Men have constructed societies based on inequalities (against women, the poor, and the enslaved) to maintain their positions of power. This power dynamic ensures that women remain mostly uneducated and weak, childlike in their dependence on men. When families do educate their daughters, the instruction reinforces a childlike simple-mindedness, training women to be desirable to men for the twenty years they’ll be found useful for their beauty. Without serious education, women’s minds remain vaulted from creativity, critical thinking, and participation in serious discussion.
The harm done is not just to women, but to everyone: men, families, and society. Boys, sent to exclusive schools necessary for career advancement, learn not virtue nor wisdom but how to be brutish to those they think are beneath them. Protected from challenges, their only freedom is to be the worst they can be. They mire themselves as brute creatures, bereft of reason, virtue, and true knowledge.

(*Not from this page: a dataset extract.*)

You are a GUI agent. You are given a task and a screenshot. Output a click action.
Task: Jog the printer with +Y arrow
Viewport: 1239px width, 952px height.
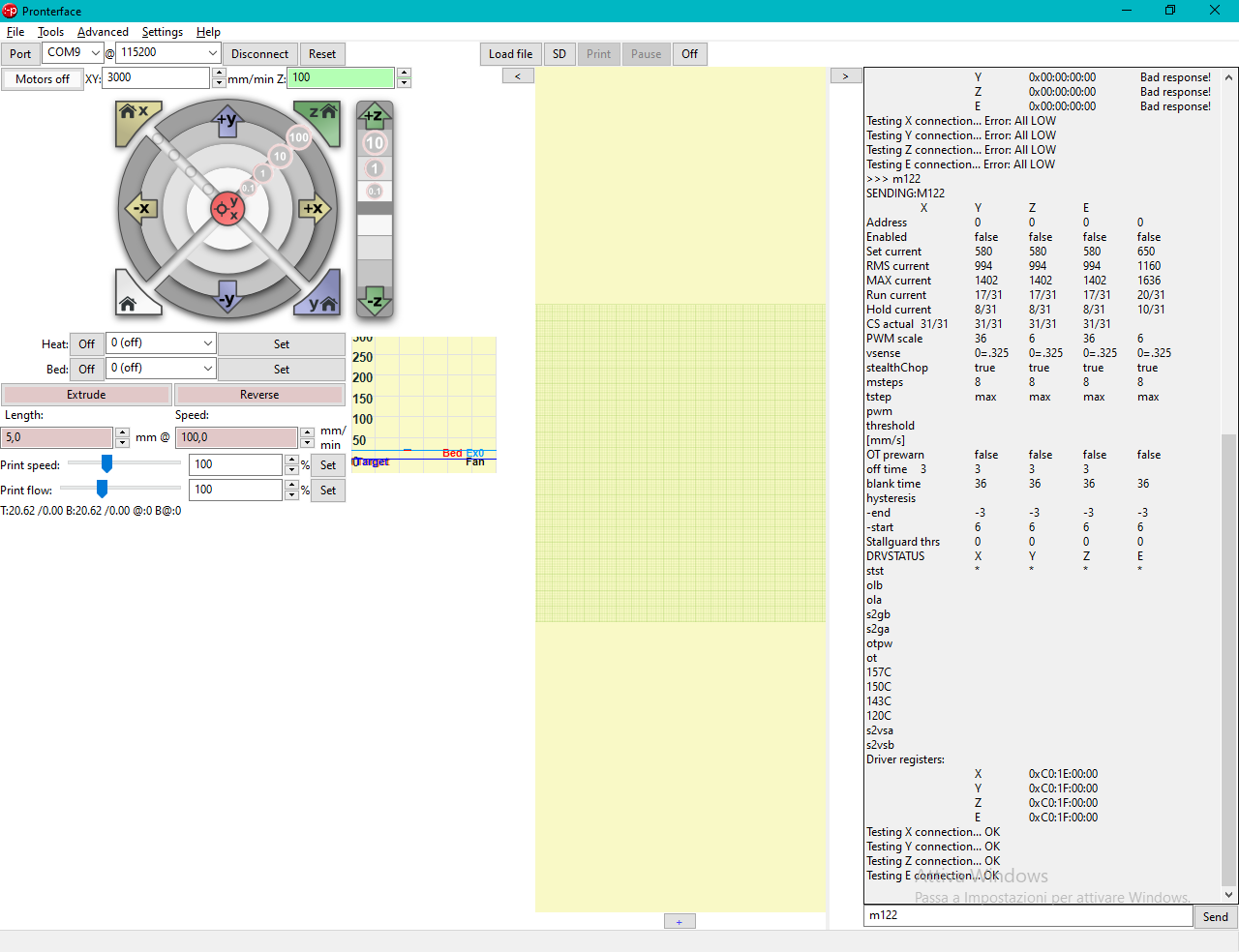[227, 121]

The little respect paid to chastity in the male world is, I am persuaded, the grand source of many of the physical and moral evils that torment mankind, as well as of the vices and follies that degrade and destroy women; yet at school, boys infallibly lose that decent bashfulness, which might have ripened into modesty, at home.
And what nasty indecent tricks do they not also learn from each other, when a number of them pig together in the same bedchamber, not to speak of the vices, which render the body weak, whilst they effectually prevent the acquisition of any delicacy of mind. The little attention paid to the cultivation of modesty, amongst men, produces great depravity in all the relationships of society….
Wollstonecraft argues that a national education system consisting of day schools that enroll both sexes and all economic classes would solve these entrenched problems.
To render this practicable, day schools, for particular ages, should be established by government, in which boys and girls might be educated together. The school for the younger children, from five to nine years of age, ought to be absolutely free and open to all classes.
She calls for school uniforms and curricula spanning “…botany, mechanics, and astronomy. Reading, writing, arithmetic, natural history, and some simple experiments in natural philosophy […], but these pursuits should never encroach on gymnastic plays in the open air. The elements of religion, history, the history of man, and politics, might also be taught by conversations, in the socratic [sic] form.”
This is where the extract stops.